By the way, early on I believed that the virus jumped to humans at the seafood market, which was the prevailing theory at the time, it seemed. But as evidence like the above article came out - noting that many early cases had no link to the seafood market, while still being in Wuhan - it raised suspicions, and lent credence to the lab-leak theory.
> There has been rigorous scholarship done on this question. I recommend reading it given your interest in the subject.

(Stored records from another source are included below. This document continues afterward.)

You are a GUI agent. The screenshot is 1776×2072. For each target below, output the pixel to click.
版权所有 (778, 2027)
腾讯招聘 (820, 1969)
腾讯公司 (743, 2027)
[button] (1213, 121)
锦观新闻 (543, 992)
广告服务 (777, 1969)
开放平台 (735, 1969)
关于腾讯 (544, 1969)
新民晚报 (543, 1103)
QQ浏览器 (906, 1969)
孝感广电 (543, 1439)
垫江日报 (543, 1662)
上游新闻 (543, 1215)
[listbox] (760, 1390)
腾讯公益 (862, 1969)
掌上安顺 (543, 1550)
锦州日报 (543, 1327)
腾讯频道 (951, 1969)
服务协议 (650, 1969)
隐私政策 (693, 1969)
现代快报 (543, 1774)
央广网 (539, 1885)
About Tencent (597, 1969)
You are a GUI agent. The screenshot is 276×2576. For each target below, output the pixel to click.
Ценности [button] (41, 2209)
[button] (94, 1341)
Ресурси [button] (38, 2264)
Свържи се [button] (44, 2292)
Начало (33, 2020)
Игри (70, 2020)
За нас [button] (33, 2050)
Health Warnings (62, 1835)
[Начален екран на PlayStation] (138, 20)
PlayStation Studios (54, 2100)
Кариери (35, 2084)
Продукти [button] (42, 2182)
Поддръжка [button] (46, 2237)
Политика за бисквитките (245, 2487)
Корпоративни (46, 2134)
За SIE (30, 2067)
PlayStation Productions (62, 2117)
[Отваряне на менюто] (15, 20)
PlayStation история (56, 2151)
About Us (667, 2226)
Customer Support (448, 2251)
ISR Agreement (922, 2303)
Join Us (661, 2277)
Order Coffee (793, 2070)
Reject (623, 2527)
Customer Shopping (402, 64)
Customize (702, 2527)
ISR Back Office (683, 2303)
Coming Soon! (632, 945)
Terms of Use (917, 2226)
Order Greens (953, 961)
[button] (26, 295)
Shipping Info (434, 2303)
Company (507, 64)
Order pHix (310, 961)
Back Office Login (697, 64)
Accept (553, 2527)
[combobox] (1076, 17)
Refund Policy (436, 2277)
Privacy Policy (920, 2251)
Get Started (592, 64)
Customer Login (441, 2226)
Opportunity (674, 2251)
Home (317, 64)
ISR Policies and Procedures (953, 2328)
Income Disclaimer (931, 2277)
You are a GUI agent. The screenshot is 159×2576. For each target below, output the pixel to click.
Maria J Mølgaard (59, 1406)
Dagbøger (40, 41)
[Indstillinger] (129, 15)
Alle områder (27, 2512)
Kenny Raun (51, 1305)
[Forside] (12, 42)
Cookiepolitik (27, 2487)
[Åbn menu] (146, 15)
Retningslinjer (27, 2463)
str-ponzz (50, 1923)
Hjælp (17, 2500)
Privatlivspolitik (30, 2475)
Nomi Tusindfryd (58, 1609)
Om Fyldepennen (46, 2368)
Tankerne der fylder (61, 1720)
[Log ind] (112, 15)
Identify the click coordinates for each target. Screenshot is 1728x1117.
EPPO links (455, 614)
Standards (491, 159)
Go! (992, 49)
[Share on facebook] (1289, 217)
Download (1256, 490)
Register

I do, but I'm not convinced. A lot of reporting either relies on appeal to authority ("I'm a PhD, and this couldn't possibly happen, so don't question it"), or is purposely obtuse, confusing lab-leak with lab-synthesized, and by dodging the point, hardly alleviates suspicion.
You must understandably excuse me for being a sceptic. I started wearing masks back in February or March, against the advice of the CDC who was telling me masks increase the rate of spread. At the same time I believed that borders should be closed to limit the rate of spread, while the WHO was telling me that closing borders would do no such thing.
So I am not going to believe something just because an expert tells me to, nor do I find it at all scientific to dismiss politically inconvenient possibilities.
>The Lancet paper’s data also raise questions about the accuracy of the initial information China provided, Lucey says.
If anything, this source strengthens the possibility of lab leak hypothesis.